_WHAT IS EXPECTED_
Pick up the description of the 1810 signboard bearing the Pennsylvania state seal right after its final sentence and keep writing it.

Description: Images: on both sides, the state seal of Pennsylvania (an eagle atop a shield displaying a ship, a plow, and three sheaves of grain); no underlying image Text: on side 1: on upper rail, "1810" over [1810]; on lower rail, "I, SPENCER" over [I, SPENCER]; on side 2, both rails have thick black paint layer over [1810] and [I, SPENCER] Construction: Single board, suspended from top rail; horizontal rails with integral pediment and skirt; turned posts. Board is hand-sawn into an oval shape with scalloped edge; oriented vertically. Board has two battens, tapered along the edges and from end to end, inset across one side to counteract warpage, a practice occasionally encountered in furniture and painted panels. Battens appear to be original to the board. Each horizontal rail is tenoned through the turned posts and secured with two pins. The rails extend up and down to form a decoratively-shaped pediment and skirt (now missing). Applied moldings are nailed to the faces of the rails, forming a rectangular frame for text.

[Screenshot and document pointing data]
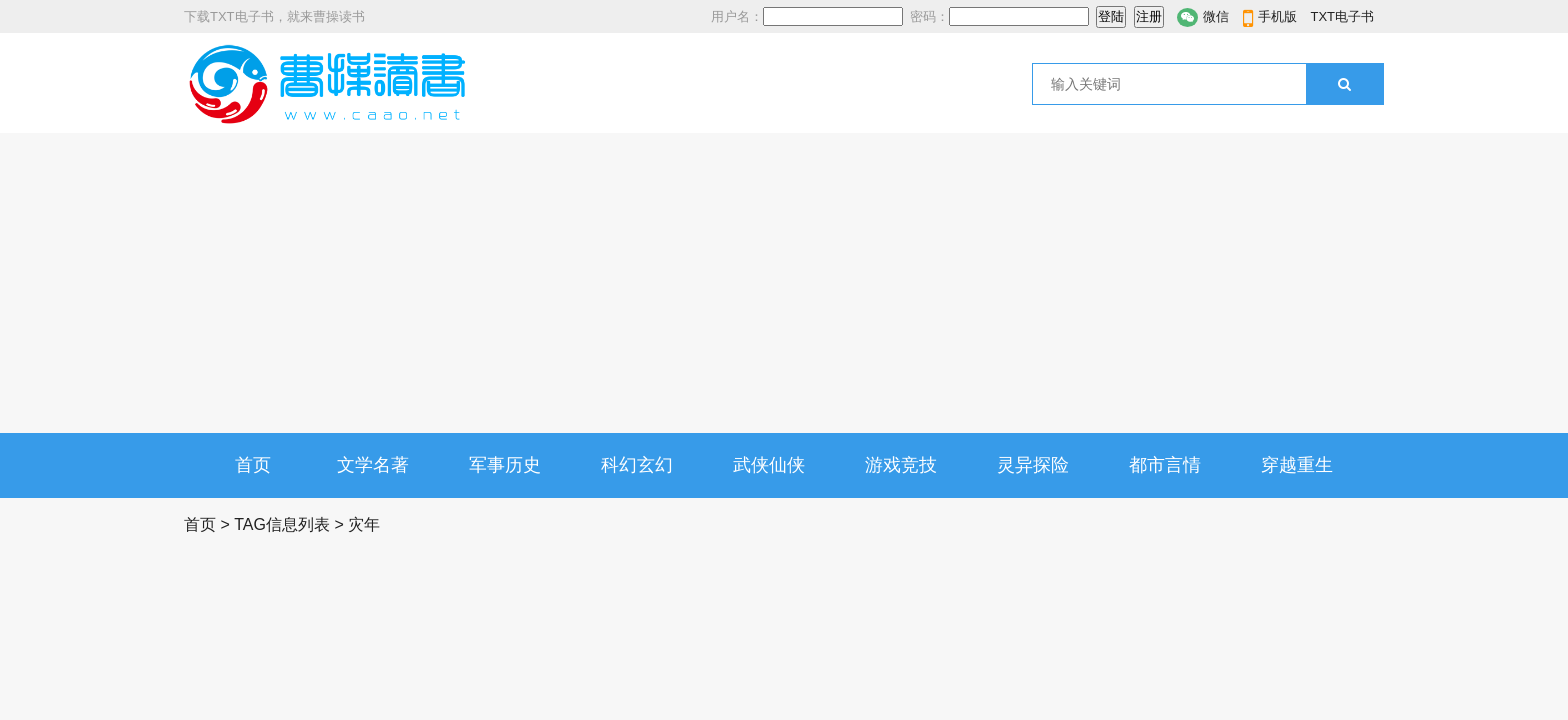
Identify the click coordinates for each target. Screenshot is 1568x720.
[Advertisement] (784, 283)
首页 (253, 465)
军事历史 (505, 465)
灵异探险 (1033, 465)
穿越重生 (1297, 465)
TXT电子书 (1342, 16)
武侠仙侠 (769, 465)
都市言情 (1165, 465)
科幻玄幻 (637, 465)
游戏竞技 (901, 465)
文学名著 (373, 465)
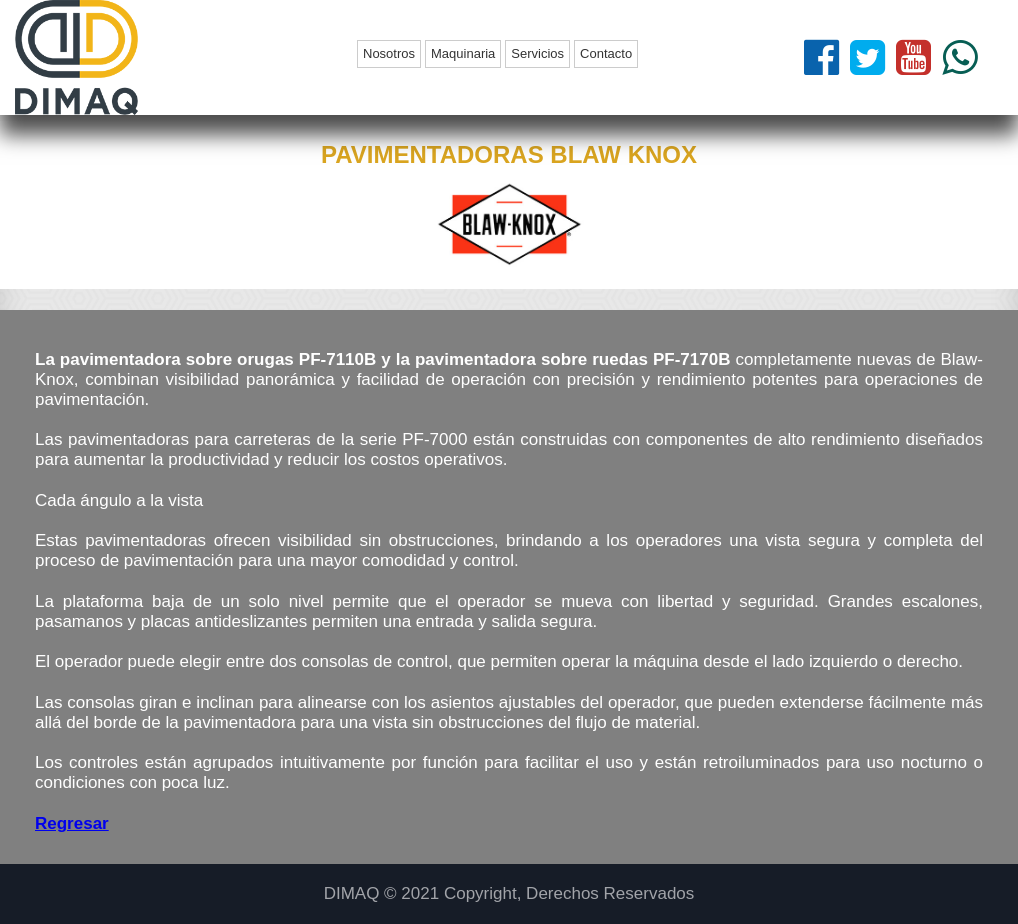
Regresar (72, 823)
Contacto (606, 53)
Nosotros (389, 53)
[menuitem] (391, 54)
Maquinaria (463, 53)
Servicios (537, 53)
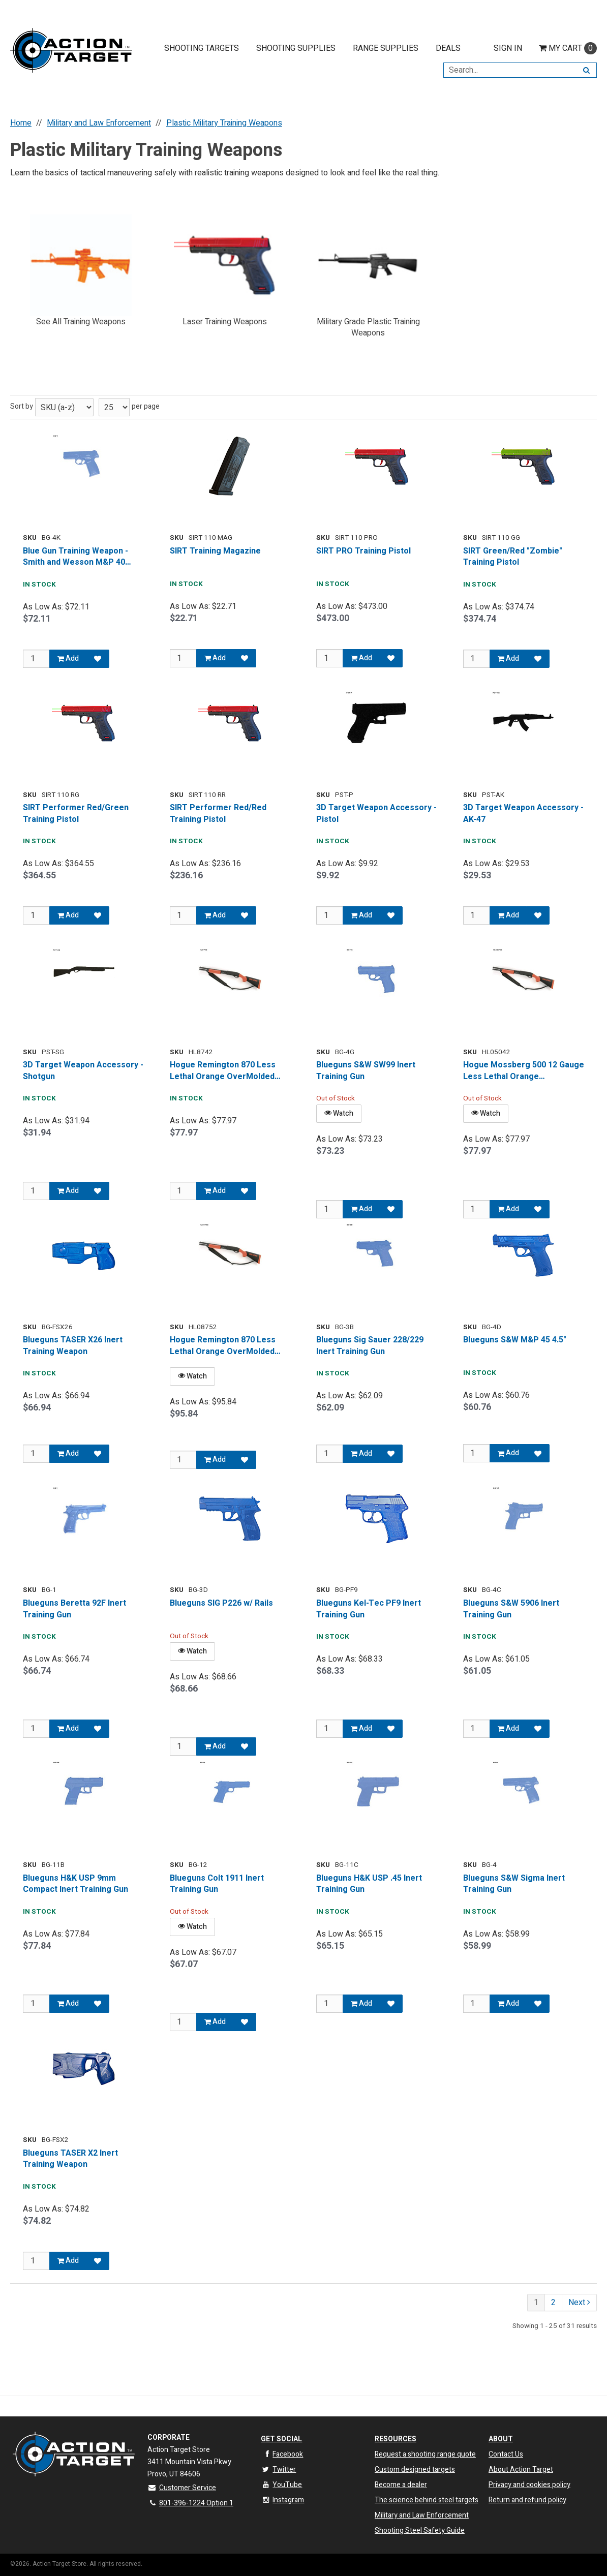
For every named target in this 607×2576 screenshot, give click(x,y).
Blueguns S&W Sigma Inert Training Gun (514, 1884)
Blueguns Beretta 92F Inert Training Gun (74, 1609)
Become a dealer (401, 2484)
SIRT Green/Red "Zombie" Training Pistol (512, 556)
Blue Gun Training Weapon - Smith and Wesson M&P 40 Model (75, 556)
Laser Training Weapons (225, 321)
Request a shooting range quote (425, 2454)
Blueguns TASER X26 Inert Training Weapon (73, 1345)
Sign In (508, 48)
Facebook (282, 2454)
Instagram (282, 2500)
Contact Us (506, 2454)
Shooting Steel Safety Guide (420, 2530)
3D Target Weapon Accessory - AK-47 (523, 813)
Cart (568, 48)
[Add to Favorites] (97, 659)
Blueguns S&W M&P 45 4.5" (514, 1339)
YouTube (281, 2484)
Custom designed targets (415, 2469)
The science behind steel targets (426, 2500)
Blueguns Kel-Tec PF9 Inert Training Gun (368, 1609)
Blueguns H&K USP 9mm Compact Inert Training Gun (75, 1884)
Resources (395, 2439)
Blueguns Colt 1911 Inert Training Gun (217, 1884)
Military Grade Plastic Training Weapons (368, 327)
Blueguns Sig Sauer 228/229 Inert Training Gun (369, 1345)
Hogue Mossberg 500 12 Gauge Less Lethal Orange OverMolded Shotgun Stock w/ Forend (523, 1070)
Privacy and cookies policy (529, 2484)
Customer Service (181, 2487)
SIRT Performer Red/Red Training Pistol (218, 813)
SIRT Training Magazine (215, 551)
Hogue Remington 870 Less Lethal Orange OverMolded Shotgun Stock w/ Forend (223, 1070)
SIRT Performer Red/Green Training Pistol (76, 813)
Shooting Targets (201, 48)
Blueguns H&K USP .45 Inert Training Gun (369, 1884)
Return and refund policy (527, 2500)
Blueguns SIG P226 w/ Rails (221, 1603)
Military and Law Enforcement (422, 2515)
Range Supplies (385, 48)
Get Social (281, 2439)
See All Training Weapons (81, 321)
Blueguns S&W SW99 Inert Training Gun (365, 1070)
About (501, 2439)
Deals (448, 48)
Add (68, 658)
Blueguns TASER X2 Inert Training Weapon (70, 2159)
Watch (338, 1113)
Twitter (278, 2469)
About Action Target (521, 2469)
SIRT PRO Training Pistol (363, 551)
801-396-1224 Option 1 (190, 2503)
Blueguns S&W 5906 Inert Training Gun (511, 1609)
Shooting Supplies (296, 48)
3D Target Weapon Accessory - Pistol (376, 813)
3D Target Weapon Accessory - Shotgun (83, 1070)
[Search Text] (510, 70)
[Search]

_THE RESULT_
Technique Note: The surface of the center panel displays less wear than the frame. The rails were repainted, sloppily, with bronze powdered letters and black paint, apparently in an effort to increase the legibility of areas that had flaked severely; the original color may not have been black. The poorly drawn letters and numerals and the use of bronze paint suggest that this repainting may have been done by an amateur or owner. Historical Note: Original location. On the Windsor Road north of Hartford, near the Windsor town line.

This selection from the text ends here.